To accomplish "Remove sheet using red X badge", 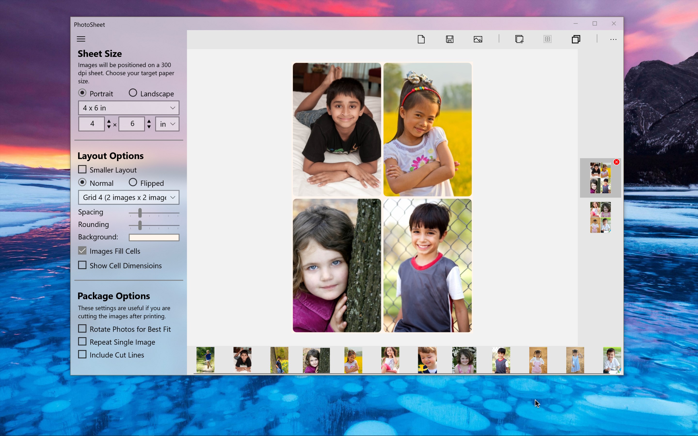I will [616, 162].
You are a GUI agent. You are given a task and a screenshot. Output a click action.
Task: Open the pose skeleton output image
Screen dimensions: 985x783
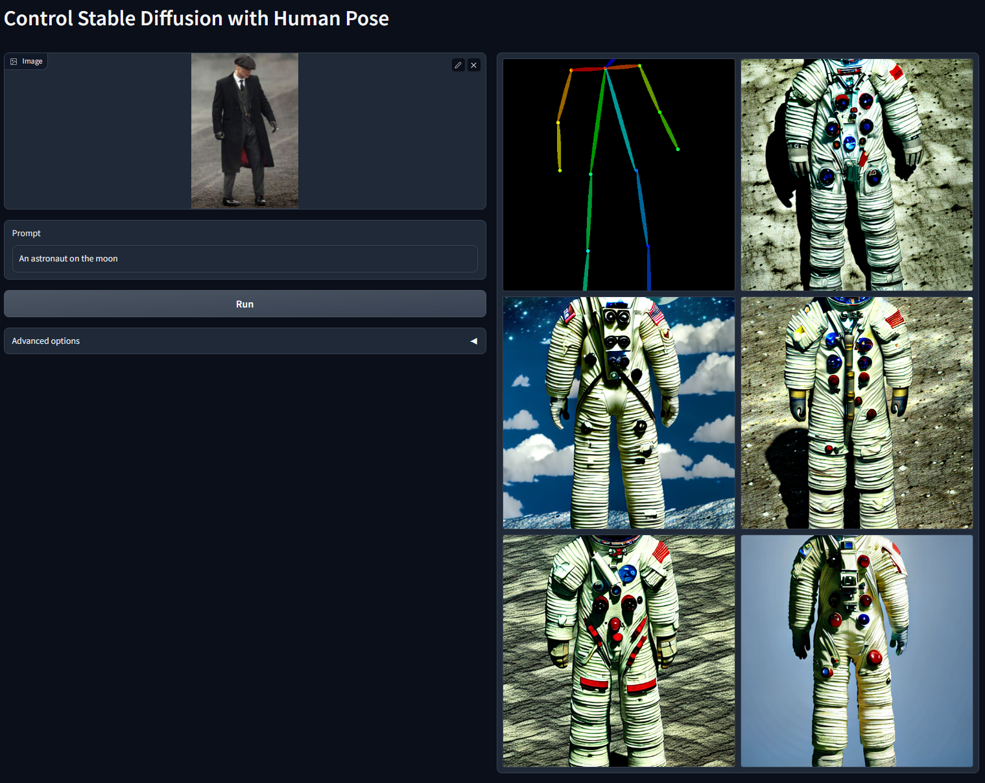619,175
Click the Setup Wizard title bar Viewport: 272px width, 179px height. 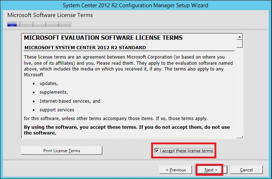click(x=136, y=5)
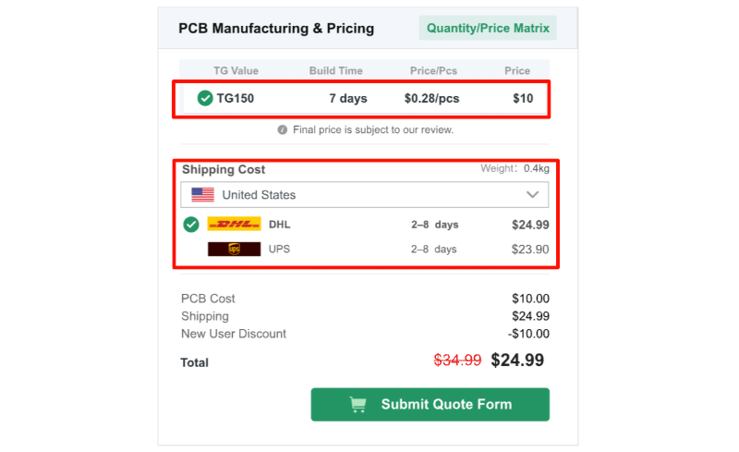This screenshot has width=739, height=452.
Task: Click the UPS carrier logo
Action: [x=234, y=249]

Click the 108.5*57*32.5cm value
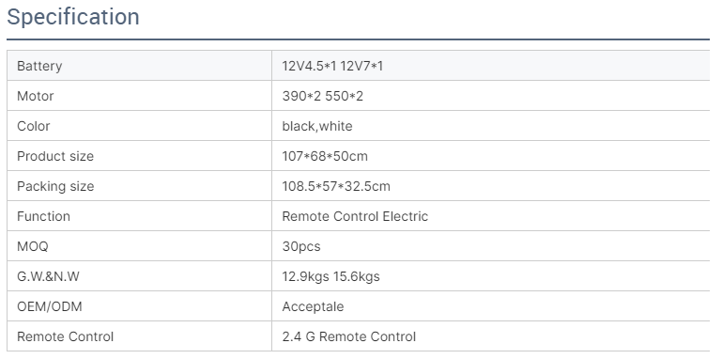click(336, 186)

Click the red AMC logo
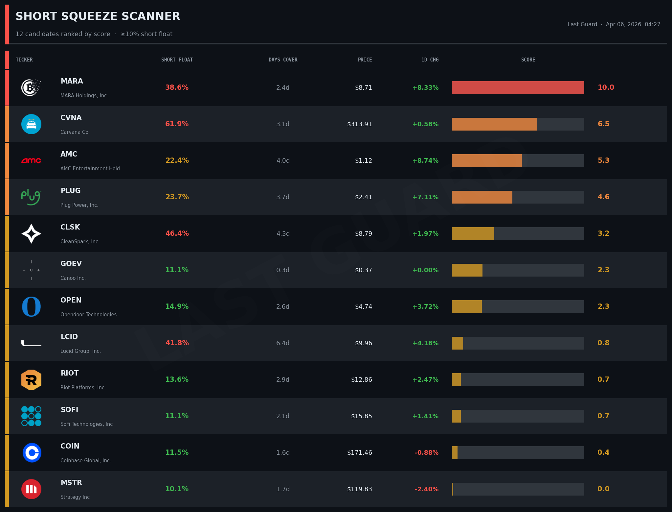click(x=31, y=161)
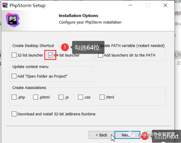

--- What you are asked to do ---
Reproduce everything from the line containing "Click the 108.5*57*32.5cm value" down to the end of the data, swapping "red" for "blue" and changing nothing else. Omit the pictures.

--- Exercise response ---
Click the 108.5*57*32.5cm value
click(336, 186)

Click the blue AMC logo
click(x=31, y=161)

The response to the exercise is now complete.